Quando il Concilio «ha voluto descrivere la Chiesa», ha iniziato il Papa, «si è preoccupato di spiegare da dove essa tragga la sua origine». Per farlo, in "Lumen gentium", i padri conciliari hanno attinto dalle Lettere di san Paolo, riprendendo il termine «mistero». Con questa parola, ha proseguito, non hanno voluto dire «che la Chiesa è qualcosa di oscuro o di incomprensibile, come a volte comunemente si pensa quando si sente pronunciare» questo termine, bensì «esattamente il contrario». San Paolo infatti «vuole indicare una realtà che prima era nascosta e ora è stata rivelata»: è il «disegno di Dio» che intende «unificare tutte le creature grazie all’azione riconciliatrice di Gesù Cristo, azione che si è attuata nella sua morte in croce». Questo si sperimenta in modo particolare durante la Messa, dove le «diversità sono relativizzate» e «ciò che conta è trovarsi insieme perché attratti dall’Amore di Cristo, che ha abbattuto il muro di separazione tra persone e gruppi sociali».

La condizione dell’essere umano, però, è “frantumata” e complessa, ha sottolineato papa Leone XIV, anche se «la tensione verso l’unità» abita il cuore degli uomini. Proprio «in questa condizione si inserisce l’azione di Gesù Cristo», ha aggiunto, che «mediante lo Spirito Santo, vince le forze della divisione e il Divisore stesso». Dunque ritrovarsi insieme per la celebrazione eucaristica, «è vissuto come attrazione esercitata dalla croce di Cristo, che è la manifestazione suprema dell’amore di Dio». È «sentirsi convocati insieme da Dio», ha aggiunto il Pontefice, e «per questo si usa il termine "ekklesía", cioè assemblea di persone che riconoscono di essere convocate». Questa “convocazione”, che viene da Dio stesso, è una esperienza che riguarda tutti gli esseri umani e, come riporta ancora "Lumen gentium", «la Chiesa è, in Cristo, in qualche modo il sacramento, ossia il segno e lo strumento dell’intima unione con Dio e dell’unità di tutto il genere umano».
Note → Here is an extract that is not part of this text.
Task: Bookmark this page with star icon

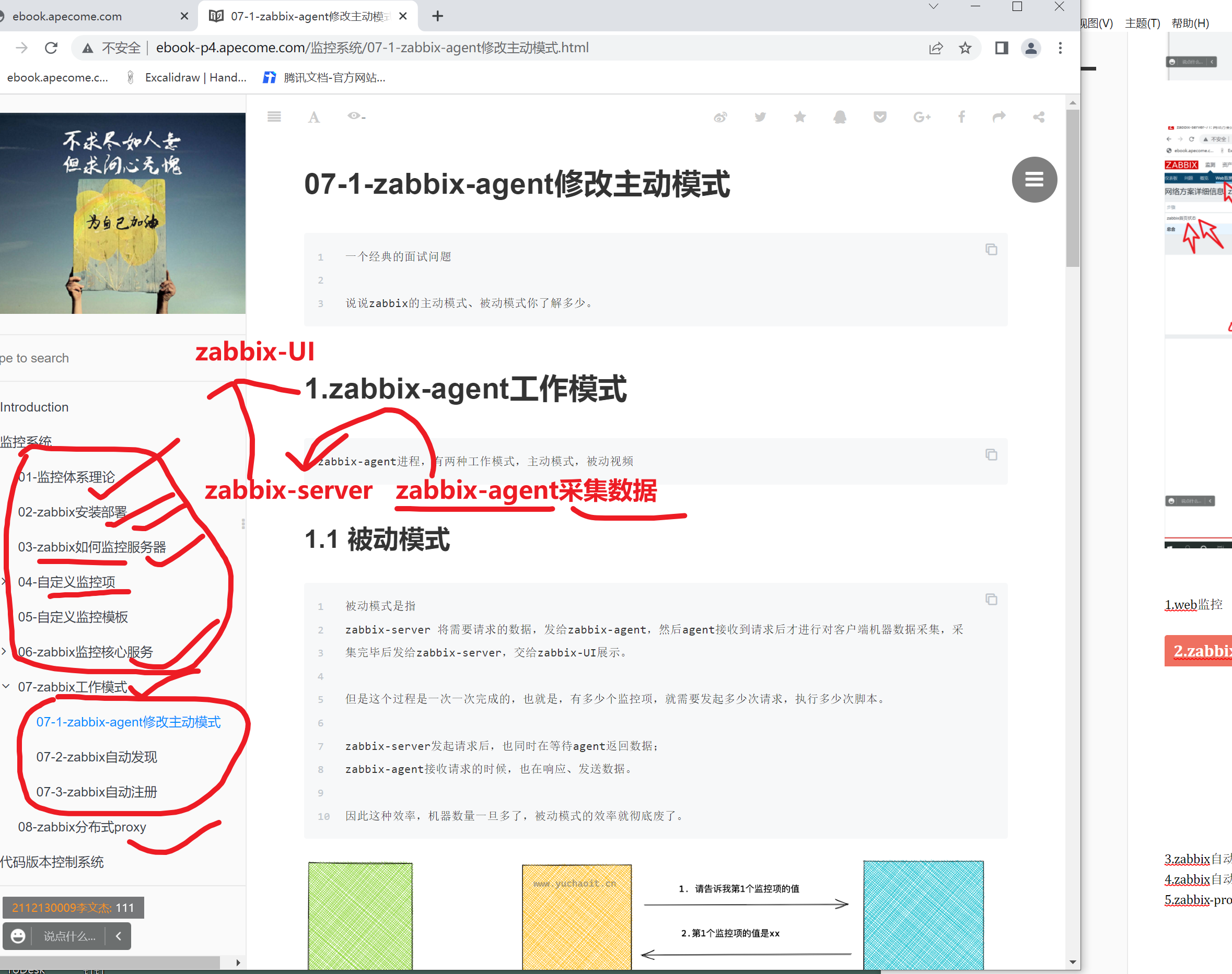Action: [965, 48]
Attraverso la Chiesa “sacramento”, ha spiegato il Papa, «Dio raggiunge l’obiettivo di unire a sé le persone e di riunirle tra di loro». Ecco che il testo della Costituzione dogmatica «permette di capire il rapporto tra l’azione unificatrice della Pasqua di Gesù, che è mistero di passione, morte e risurrezione, e l’identità della Chiesa», ha continuato, e «nel contempo esso ci rende grati di appartenere alla Chiesa, corpo di Cristo risorto e unico popolo di Dio pellegrinante nella storia, che vive come presenza santificatrice in mezzo a un’umanità ancora frantumata, quale segno efficace di unità e riconciliazione tra i popoli». Da qui l’esortazione rivolta dal Pontefice ai fedeli di lingua araba, in molte zone del mondo provati dai conflitti, e in generale a tutti i credenti in Cristo. Come appello per la Quaresima che inizia, ha ricordato che «il cristiano è chiamato ad essere segno efficace di unità e riconciliazione tra i popoli».
Saluti dopo l’udienza
Salutando i fedeli di lingua polacca, papa Leone XIV ha sottolineato che il 22 febbraio «ricorre il 95° anniversario della prima apparizione di Gesù Misericordioso a Santa Faustina Kowalska», esortando a vivere la Quaresima come «un tempo di incontro con Cristo attraverso il Sacramento della Penitenza e le opere di misericordia». Rivolto ai pellegrini di lingua inglese, ha ribadito l’importanza del «dono della conversione del cuore», da chiedere al Signore nel tempo che separa dalla Pasqua. Il Pontefice, poi, ha rivolto il suo saluto a tutti i fedeli di lingua spagnola, tedesca, cinese, portoghese e italiana, presenti in piazza San Pietro.